La saciedad puede aplicarse no contingentemente, sin perder por ello eficacia modificadora.

Es imprescindible que el sujeto no haga pausas en el consumo del reforzador o en la repetición de la conducta, hasta que dé muestras de saturación.

No debe aplicarse en caso de existir algún riesgo para el sujeto. Y sólo debe aplicarse en caso de que otras técnicas o procedimientos anteriormente hayan fracasado.

Ejs: lanzamiento masivo de granos de arroz y sin interrupciones, después de las clases para un alumno que hacía esta actividad en clase de matemáticas.

 

5.3 Técnicas basadas en la estimulación aversiva.

El castigo. Concepto y aplicación

Término impreciso, tanto en el ámbito educativo como en el contexto social.

Un error frecuente es contemplarlo exclusivamente desde la perspectiva del castigador.

Desde la M.D. entendemos como E aversivo aquel E que contingentemente presentado a la ejecución de una conducta tiene la propiedad de reducir su tasa de emisión.

La acción dirigida a hacer contingente la conducta con el E aversivo es un castigo.

Al igual que en el caso del reforzamiento, el aversivo se define por los efectos que produce en la conducta.

En el ambiente, el sujeto se halla expuesto a gran variedad de EE aversivos, unos incondicionados y otros condicionados.

Los EE aversivos incondicionados destacan por su acción directa y nociva sobre el organismo: golpes, descargas eléctricas, cortes, quemaduras, ruidos y luces de alta intensidad, etc.

Los EE aversivos condicionados, siendo inicialmente neutros, adquieren valor aversivo asociados con los EE incondicionados. Ejs.: fruncir el ceño y múltiples expresiones de la cara y del cuerpo en acción de agredir o amenazar; múltiples símbolos culturales (calavera, peligro de muerte…).

En el ser humano, la acción modificadora de la estimulación aversiva se ve optimizada cuando concurren los requisitos siguientes:

Que el sujeto no puede zafarse de la estimulación aversiva recurriendo al escape.

Que la estimulación punitiva aparezca siempre e inmediatamente después de la realización de la conducta.

Que la estimulación aversiva sea de fuerte intensidad.

Que se eliminen los reforzadores que mantienen la conducta.

Que hayan quedado claras las condiciones que acarrean el aversivo.
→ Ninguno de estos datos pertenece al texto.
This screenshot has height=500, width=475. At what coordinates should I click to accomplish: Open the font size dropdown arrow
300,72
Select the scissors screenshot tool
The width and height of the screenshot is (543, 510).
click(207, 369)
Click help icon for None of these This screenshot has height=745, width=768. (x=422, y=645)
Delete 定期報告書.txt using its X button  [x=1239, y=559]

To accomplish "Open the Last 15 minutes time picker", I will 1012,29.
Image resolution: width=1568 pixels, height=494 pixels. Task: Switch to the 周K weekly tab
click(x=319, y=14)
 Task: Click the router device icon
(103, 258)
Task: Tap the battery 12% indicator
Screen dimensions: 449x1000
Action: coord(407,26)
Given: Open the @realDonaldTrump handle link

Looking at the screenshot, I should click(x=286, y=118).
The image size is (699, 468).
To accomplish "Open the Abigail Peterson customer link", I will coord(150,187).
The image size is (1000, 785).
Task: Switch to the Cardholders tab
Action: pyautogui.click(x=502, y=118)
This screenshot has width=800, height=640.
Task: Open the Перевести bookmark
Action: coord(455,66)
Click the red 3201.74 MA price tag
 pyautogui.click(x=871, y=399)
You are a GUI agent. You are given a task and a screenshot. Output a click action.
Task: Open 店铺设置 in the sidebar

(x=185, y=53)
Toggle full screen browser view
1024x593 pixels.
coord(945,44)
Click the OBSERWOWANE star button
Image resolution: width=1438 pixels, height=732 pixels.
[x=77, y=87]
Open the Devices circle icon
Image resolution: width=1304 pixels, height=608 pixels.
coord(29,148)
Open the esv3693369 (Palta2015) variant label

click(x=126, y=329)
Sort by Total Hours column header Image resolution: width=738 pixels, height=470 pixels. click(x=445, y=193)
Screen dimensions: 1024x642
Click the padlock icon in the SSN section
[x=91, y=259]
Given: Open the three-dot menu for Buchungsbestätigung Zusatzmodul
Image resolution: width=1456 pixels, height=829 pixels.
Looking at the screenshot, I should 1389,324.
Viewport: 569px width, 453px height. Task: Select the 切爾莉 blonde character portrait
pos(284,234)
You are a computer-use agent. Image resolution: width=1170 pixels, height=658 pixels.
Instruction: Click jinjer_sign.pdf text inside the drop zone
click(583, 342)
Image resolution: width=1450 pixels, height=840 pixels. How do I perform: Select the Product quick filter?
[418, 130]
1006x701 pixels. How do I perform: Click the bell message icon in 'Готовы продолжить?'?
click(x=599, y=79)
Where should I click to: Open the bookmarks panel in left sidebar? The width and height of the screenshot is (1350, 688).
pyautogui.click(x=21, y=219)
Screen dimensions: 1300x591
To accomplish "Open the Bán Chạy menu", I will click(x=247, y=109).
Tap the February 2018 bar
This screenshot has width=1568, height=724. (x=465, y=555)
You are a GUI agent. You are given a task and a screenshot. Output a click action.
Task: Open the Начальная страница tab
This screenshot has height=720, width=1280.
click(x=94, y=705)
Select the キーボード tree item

Información (control del estímulo)

Que el sujeto disponga en su repertorio de conductas alternativas que puedan ser reforzadas (reforzamiento de conductas alternativas).

El castigo. Inconvenientes de su uso pedagógico

Aparición e incremento de conductas de escape, tanto físicas (fugas, inasistencia, abandono) como simbólicas (desatención, asistencia pasiva…)

Deterioro de la interacción profesor-alumno.

Las RR promovidas por la estimulación aversiva pueden ser generalizadas a otros EE relacionados con el aversivo.

 

Modelado de la agresión.

Se puede incrementar la probabilidad de ocurrencia de la conducta castigada en el mismo sujeto y en algunos observadores, por efecto del reforzamiento (atención)

El sujeto habitualmente castigado puede llegar a constituirse en E aversivo para los demás y llegar a ser rechazado.